Reproduce each of the following lines verbatim, preserving their order and wording without alteration.

• [SUPPLIED MATERIAL]:
"""

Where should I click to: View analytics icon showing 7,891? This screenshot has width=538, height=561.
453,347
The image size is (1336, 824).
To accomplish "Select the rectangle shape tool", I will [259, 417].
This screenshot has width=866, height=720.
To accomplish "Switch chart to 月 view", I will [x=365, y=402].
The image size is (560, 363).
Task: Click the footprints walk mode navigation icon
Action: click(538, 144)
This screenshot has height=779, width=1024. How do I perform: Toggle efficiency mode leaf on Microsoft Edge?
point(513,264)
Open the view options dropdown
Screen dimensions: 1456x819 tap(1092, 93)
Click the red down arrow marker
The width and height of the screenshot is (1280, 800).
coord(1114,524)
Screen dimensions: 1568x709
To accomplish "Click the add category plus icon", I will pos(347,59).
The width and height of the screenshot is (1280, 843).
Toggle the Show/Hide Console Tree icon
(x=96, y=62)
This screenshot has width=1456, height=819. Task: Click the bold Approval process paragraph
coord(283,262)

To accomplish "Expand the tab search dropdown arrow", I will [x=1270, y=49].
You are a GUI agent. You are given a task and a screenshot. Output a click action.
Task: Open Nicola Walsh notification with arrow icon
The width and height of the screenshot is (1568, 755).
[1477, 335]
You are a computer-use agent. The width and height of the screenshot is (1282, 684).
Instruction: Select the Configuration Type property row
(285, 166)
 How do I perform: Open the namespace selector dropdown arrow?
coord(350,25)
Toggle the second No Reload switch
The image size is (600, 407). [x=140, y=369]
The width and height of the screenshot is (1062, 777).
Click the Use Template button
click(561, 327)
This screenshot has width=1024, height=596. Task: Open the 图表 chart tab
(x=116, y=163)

"""

• [TASK SOLUTION]:
Where should I click to: View analytics icon showing 7,891? This screenshot has width=538, height=561.
453,347
The image size is (1336, 824).
To accomplish "Select the rectangle shape tool", I will [259, 417].
This screenshot has width=866, height=720.
To accomplish "Switch chart to 月 view", I will [x=365, y=402].
The image size is (560, 363).
Task: Click the footprints walk mode navigation icon
Action: click(538, 144)
This screenshot has height=779, width=1024. How do I perform: Toggle efficiency mode leaf on Microsoft Edge?
point(513,264)
Open the view options dropdown
Screen dimensions: 1456x819 tap(1092, 93)
Click the red down arrow marker
The width and height of the screenshot is (1280, 800).
coord(1114,524)
Screen dimensions: 1568x709
To accomplish "Click the add category plus icon", I will pos(347,59).
The width and height of the screenshot is (1280, 843).
Toggle the Show/Hide Console Tree icon
(x=96, y=62)
This screenshot has width=1456, height=819. Task: Click the bold Approval process paragraph
coord(283,262)

To accomplish "Expand the tab search dropdown arrow", I will [x=1270, y=49].
You are a GUI agent. You are given a task and a screenshot. Output a click action.
Task: Open Nicola Walsh notification with arrow icon
The width and height of the screenshot is (1568, 755).
[1477, 335]
You are a computer-use agent. The width and height of the screenshot is (1282, 684).
Instruction: Select the Configuration Type property row
(285, 166)
 How do I perform: Open the namespace selector dropdown arrow?
coord(350,25)
Toggle the second No Reload switch
The image size is (600, 407). [x=140, y=369]
The width and height of the screenshot is (1062, 777).
Click the Use Template button
click(561, 327)
This screenshot has width=1024, height=596. Task: Open the 图表 chart tab
(x=116, y=163)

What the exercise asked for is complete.